[TEXT]:
Start

Deliriously good-humoured, bright, breezy and fun, this has far broader in appeal than its titular remit suggests.

It's emphatically not about being gay and it's about far, far more than discovering you're gay: it's about discovering your individuality, whoever you are, and it's a testament to Eleanor's individuality that I recognised so little of it in my own hilariously dim-witted journey. I've never done self-aware!

The key image to this chirpiness is dear, dear Crewes cheerily waving from an open-door, airy and comfortably spacious closet!

It's not something she's ever been trapped in - she didn't even realise there was one, let alone that she'd been residing within it for so long that her rent was overdue - so there's no darkness here, only light.

She'll be merrily popping back and forth from that closet so many times it isn't true, coming spontaneously out as gay to friends with a grand announcement at 01:30am on 1st January 2014 (good timing!), before diving immediately back into boys and waiting two whole years before jumping joyfully out four more times.

"It wasn't such an epiphany as last time.
"It was more like... small moments of clarity."

That, I definitely recognise!

I particularly enjoyed Eleanor coming out separately to her dad, her mother, her brother and her bedroom. Yes, her bedroom. She had to tell her bedroom first.

"I threw the words around my room, a place where I had slept since I was a baby. The wallpaper, decorations and bedding had changed over the years but this room was mine. It had housed me over all this time, so it felt right that it was the first to know."

There's some delicious verbal imagery coming up!

End

[INFORMATION GIVEN]:
Start

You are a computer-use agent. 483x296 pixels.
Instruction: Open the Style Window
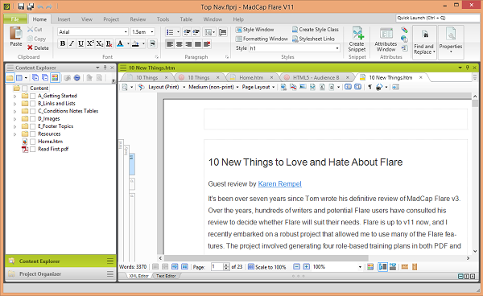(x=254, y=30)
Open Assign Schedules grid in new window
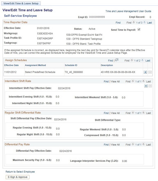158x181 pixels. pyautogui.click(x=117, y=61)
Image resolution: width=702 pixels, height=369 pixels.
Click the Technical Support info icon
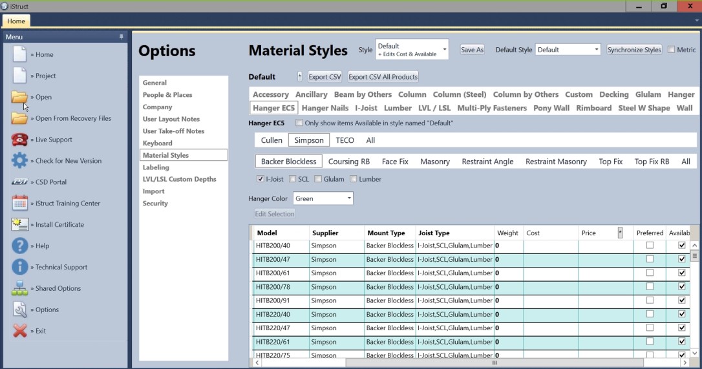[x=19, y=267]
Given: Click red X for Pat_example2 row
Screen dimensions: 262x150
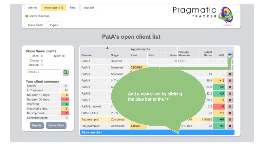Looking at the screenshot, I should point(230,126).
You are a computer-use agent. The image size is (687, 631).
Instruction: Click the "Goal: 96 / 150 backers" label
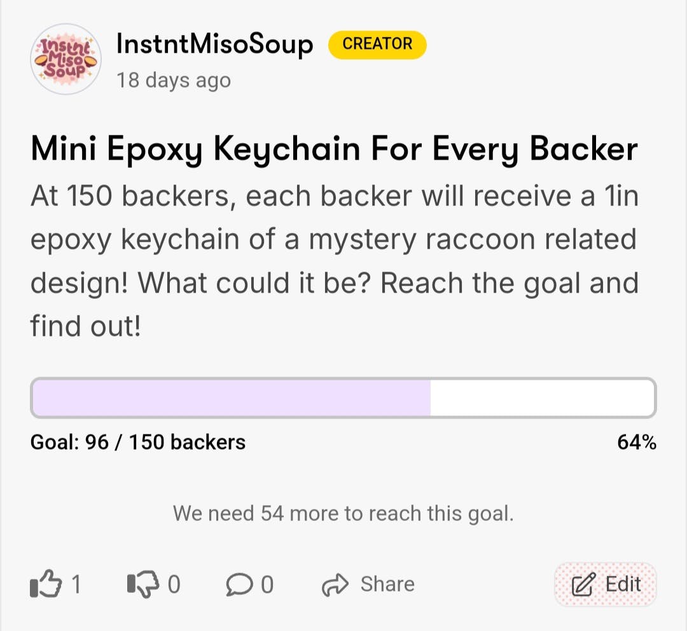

End

[AIM OF THE EXERCISE]: Please repeat the stretch of the review from "It's not something" through "her bedroom first.", word for word.

[WRITTEN ANSWER]:
It's not something she's ever been trapped in - she didn't even realise there was one, let alone that she'd been residing within it for so long that her rent was overdue - so there's no darkness here, only light.

She'll be merrily popping back and forth from that closet so many times it isn't true, coming spontaneously out as gay to friends with a grand announcement at 01:30am on 1st January 2014 (good timing!), before diving immediately back into boys and waiting two whole years before jumping joyfully out four more times.

"It wasn't such an epiphany as last time.
"It was more like... small moments of clarity."

That, I definitely recognise!

I particularly enjoyed Eleanor coming out separately to her dad, her mother, her brother and her bedroom. Yes, her bedroom. She had to tell her bedroom first.